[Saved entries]
******************************
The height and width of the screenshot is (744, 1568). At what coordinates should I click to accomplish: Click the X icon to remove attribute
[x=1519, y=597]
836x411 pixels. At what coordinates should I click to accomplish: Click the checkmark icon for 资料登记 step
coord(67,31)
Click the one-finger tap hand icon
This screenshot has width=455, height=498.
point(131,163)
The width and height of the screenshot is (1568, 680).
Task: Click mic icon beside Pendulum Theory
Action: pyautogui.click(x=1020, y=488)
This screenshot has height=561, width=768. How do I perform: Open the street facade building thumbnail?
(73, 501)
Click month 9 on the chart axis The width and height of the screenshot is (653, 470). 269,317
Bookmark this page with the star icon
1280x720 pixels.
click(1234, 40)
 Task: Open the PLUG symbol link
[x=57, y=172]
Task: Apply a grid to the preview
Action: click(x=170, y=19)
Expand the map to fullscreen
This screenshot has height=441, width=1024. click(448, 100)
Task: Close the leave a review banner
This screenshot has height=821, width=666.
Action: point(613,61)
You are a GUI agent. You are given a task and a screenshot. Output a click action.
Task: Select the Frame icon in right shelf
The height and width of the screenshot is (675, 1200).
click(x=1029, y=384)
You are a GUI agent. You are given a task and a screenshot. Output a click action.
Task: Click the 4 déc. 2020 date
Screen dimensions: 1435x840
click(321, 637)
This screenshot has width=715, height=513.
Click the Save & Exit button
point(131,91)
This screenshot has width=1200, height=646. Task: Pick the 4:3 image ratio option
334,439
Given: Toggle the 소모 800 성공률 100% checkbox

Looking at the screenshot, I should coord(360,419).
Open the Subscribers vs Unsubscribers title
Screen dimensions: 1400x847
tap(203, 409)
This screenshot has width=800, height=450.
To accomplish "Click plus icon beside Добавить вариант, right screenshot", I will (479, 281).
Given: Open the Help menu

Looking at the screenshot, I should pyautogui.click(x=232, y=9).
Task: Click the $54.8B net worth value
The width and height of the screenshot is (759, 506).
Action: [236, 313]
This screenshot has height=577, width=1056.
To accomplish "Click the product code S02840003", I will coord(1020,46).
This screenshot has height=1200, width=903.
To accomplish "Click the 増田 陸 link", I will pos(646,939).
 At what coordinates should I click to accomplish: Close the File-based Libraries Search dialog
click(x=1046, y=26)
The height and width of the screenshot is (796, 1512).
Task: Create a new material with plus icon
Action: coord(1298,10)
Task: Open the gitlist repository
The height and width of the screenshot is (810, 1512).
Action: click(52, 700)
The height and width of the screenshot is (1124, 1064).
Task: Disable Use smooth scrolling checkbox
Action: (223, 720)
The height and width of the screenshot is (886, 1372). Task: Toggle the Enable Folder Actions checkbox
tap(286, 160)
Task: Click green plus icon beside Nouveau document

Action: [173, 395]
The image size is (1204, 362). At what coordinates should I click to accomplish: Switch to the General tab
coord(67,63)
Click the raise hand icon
******************************
-- TASK TO CARRY OUT --
Copy each line, exactly, that falls between the line containing "At what coordinates should I click to accomplish: Close" and the end of the entries, both included.

-- WRITTEN RESPONSE --
 At what coordinates should I click to accomplish: Close the File-based Libraries Search dialog
click(x=1046, y=26)
The height and width of the screenshot is (796, 1512).
Task: Create a new material with plus icon
Action: coord(1298,10)
Task: Open the gitlist repository
The height and width of the screenshot is (810, 1512).
Action: click(52, 700)
The height and width of the screenshot is (1124, 1064).
Task: Disable Use smooth scrolling checkbox
Action: (223, 720)
The height and width of the screenshot is (886, 1372). Task: Toggle the Enable Folder Actions checkbox
tap(286, 160)
Task: Click green plus icon beside Nouveau document

Action: [173, 395]
The image size is (1204, 362). At what coordinates should I click to accomplish: Switch to the General tab
coord(67,63)
Click the raise hand icon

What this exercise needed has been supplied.